イコト・エクアエネに至る途中、急に激しいスコールが降ってきた。すぐさま、車がタイヤまで浸かってしまうような水たまりがいくつもできた。日本ではこのような深い水たまりを走る機会はあまりないので、車が故障しないか心配になったが、構わず車は水しぶきを上げて飛ばしていた。

イコト・エクアエネはアバ(Aba)や我々が後に出国スタンプを押してもらうオロン(Oron)にもつながる交通の要所で、ローカルの人を対象とした商業中心となっている。ウマイアよりは大き目の印象があった。

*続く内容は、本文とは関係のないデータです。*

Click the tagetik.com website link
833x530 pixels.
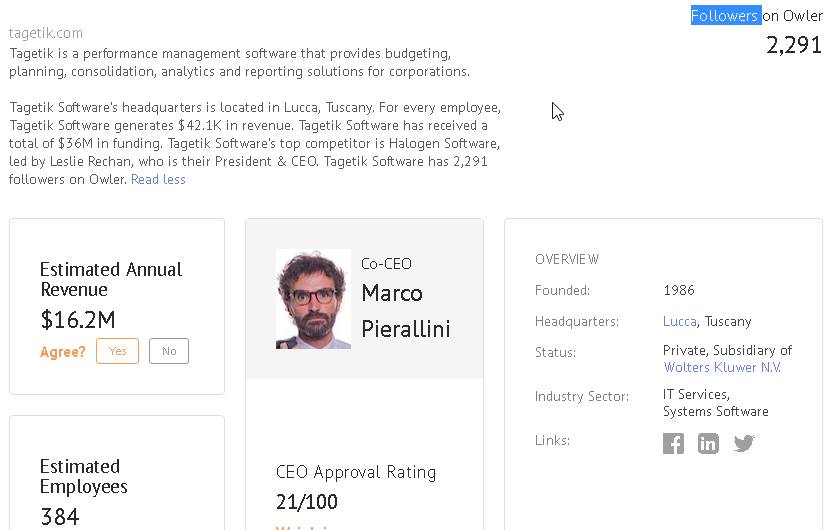click(x=46, y=33)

カラバルへ行くためには今まで走ってきた道から外れないといけなかったのだが、ここにも道路標識が無く、分かり辛くなっていた。

▽日暮れと共に増す緊張感

ロコジャからの長いドライブも、カラバルまで直線距離で、いよいよ100km強まで近づいた。日も段々暮れてきたと同時に、襲われないかという緊張感も増してきた。この辺りは、外国人がしばしば襲われる石油生産拠点、ポート・ハーコートを中心とするニジェール川デルタの影響圏にある。私たちは、さすがにポート・ハーコート自体の訪問は避けたが、ゲリラがここまで侵出していないという保証はない。ゲリラは、草むらに隠れていて、突然道路に飛び出してくるのだという。こうした事態に備え、私たちを銃を持った武装警官2名が護衛している。いざとなれば、この警官が頼りである。

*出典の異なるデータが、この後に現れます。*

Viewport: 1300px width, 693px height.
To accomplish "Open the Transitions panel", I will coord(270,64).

検問が頻繁になった。検問を行っている主体は警察や軍であったが、同行している警官のおかげで、比較的楽に通過することができた。ただし、軍の場合は少し時間をとられることもあった。

6時半を過ぎた頃、私たちの車は、ナイジェリア東部の大河、クロス川(Cross River)にさしかかった。右側にはクロス川沿岸の広大な湿地帯が広がり始めた。車は、暮れなずむクロス川のしっかりした長い橋を、全力で走りぬけた。ここを渡ると、ポート・ハーコートの影響圏から逃れることができる。渡り切ると、治安に対する緊張感は緩めることができる。 渡りおわると、完全に日は暮れていた。いよいよ、カラバルまで残り50kmほどになった。交通安全という観点からは、まだ緊張の糸はほどけない。川を渡ってすぐの所で、大型トラックと二輪車の正面衝突した事故現場の横を通り過ぎた。

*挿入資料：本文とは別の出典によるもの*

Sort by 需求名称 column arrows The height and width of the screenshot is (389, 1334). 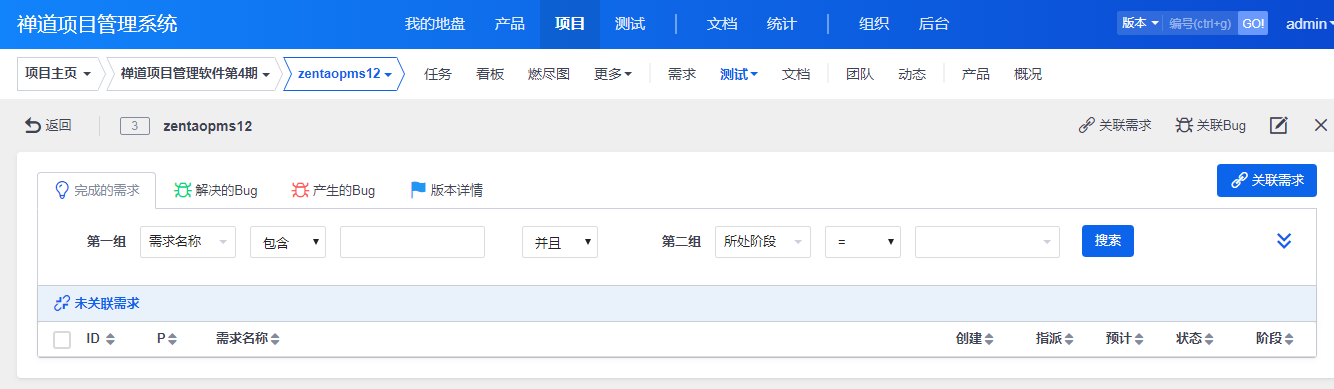(274, 339)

カラバルまで20km程という国道の合流地点の近くの、こうこうと電灯がついた露店がたくさん出ている中心地で、車は停まった。ガイドが車を停めて、プリペイド携帯のカードを買いに行ってしまった。

ここは、夜になっても非常に賑わっていた。このような地元民向けマーケットが多数存在し、溢れかえっている状況は、この一体の人口密度が高いことを示している。これは、ナイジェリアが、東アフリカのケニアのような白人の入植植民地とはならなかった背景と繋がっている。ナイジェリアには、イギリス人が入植する余地がなかったのである。

ところで、このような地元民向けのマーケットでも携帯電話のプリペイドカードが売られていることは驚きに値する。経済的にかなり下の層にも携帯電話が浸透していることがわかる。AFP通信によれば、2008年初めにナイジェリアの携帯電話市場規模は南アフリカ市場を抜き、アフリカ一番の市場規模となった。携帯電話を持っていたゼミ生によれば、ナイジェリアおよびカメルーンにおいて、今回の巡検を通して、電波が圏外と表示されたのは2日後に通過する海上のみだったそうだ。

日本人に遭遇したカラバルのホテル



▽カラバルに到着?リスボンから長崎への通商路に位置した街

7時半を過ぎたころ、私たちは、およそ600km 、12 時間のドライブを終えて、無事カラバル市街に入った。

私たちは、ホテルの場所がわからず、またもOKADAにホテルまで先導を頼んだ。カラバル市内は道も整備され、中央分離帯には電灯も備えてある。並木もあり、綺麗で落ち着いた印象があった。7時50分、私たちはホテルに着いた。

ホテルは、MCC Roadの近くのミラージュホテル(The Mirage Hotel)で、外国人が泊まることを想定した非常に綺麗なつくりであった。ロビーの天井は吹き抜けになっている。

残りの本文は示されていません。